Target position records:
□ □ □ □
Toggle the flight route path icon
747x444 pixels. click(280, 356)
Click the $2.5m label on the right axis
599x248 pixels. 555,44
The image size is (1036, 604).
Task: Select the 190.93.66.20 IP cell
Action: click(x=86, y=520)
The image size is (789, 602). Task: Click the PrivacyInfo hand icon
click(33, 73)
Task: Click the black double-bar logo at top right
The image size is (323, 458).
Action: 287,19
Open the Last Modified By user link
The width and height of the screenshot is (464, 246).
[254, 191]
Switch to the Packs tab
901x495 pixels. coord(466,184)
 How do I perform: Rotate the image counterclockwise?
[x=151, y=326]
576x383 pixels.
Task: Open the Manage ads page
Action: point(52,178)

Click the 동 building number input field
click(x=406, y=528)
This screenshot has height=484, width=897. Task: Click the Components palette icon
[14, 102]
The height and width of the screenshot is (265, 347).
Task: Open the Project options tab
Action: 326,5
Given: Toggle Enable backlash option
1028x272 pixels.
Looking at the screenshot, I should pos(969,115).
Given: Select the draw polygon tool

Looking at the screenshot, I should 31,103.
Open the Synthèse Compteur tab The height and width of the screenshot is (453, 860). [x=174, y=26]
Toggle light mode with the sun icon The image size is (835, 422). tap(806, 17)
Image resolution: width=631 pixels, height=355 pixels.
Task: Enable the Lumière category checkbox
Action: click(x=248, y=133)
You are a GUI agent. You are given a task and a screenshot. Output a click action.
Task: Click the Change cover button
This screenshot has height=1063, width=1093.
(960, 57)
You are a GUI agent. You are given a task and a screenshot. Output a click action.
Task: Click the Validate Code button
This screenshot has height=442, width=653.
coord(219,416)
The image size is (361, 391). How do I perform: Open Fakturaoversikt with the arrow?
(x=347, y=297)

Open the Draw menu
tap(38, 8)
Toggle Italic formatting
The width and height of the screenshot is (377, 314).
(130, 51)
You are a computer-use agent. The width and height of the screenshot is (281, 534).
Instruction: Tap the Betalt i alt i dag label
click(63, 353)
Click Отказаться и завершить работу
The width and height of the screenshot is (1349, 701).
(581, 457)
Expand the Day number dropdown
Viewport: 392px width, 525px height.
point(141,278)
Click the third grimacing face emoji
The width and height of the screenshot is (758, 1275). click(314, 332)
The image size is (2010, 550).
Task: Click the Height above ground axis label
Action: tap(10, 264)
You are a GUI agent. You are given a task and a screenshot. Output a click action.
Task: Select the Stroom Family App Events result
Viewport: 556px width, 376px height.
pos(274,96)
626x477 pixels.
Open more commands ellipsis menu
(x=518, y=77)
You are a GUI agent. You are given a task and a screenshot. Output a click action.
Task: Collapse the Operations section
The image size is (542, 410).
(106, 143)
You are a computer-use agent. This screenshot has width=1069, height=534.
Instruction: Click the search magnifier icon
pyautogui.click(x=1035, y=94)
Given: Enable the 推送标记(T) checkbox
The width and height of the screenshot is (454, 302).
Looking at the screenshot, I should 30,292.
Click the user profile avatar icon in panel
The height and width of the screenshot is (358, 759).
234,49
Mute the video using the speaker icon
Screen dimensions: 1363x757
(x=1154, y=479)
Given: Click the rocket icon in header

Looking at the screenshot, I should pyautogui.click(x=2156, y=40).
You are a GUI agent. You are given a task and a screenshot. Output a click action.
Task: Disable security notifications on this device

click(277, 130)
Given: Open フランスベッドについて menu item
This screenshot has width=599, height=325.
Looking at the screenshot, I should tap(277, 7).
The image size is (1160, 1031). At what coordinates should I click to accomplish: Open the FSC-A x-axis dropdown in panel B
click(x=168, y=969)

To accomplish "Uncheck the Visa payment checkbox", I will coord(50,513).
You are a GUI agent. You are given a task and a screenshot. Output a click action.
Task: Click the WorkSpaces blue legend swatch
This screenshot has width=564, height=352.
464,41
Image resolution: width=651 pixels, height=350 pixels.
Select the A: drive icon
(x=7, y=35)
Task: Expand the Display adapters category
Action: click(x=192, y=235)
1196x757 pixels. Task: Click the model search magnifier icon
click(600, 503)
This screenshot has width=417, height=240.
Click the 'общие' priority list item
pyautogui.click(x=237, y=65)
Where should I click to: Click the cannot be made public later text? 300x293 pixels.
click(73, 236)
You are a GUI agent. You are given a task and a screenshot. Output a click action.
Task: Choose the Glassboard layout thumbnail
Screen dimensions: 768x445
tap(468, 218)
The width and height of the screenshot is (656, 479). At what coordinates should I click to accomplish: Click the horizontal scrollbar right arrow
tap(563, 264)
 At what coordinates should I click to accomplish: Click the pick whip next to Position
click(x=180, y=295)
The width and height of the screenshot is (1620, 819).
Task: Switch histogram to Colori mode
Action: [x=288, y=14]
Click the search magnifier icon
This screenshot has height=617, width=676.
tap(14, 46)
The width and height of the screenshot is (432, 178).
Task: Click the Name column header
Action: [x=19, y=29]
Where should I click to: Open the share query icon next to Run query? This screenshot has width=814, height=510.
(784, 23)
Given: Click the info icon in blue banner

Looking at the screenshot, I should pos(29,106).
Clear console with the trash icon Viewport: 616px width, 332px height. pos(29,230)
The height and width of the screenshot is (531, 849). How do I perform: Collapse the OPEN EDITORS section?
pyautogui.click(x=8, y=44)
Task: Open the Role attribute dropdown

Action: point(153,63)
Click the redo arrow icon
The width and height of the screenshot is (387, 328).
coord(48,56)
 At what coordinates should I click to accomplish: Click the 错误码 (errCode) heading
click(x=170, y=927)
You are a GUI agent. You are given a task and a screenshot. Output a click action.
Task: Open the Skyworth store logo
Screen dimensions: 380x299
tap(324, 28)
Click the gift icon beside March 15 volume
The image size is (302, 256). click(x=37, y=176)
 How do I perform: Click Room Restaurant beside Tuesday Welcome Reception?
□ □ □ □
— REQUIRED WORK —
Rewrite the stretch of lines from "Given: Click the info icon in blue banner" through "pyautogui.click(x=8, y=44)", substituting "button" for "icon" and leaving everything else unchanged.

— EXERCISE RESULT —
Given: Click the info button in blue banner

Looking at the screenshot, I should pos(29,106).
Clear console with the trash button Viewport: 616px width, 332px height. pos(29,230)
The height and width of the screenshot is (531, 849). How do I perform: Collapse the OPEN EDITORS section?
pyautogui.click(x=8, y=44)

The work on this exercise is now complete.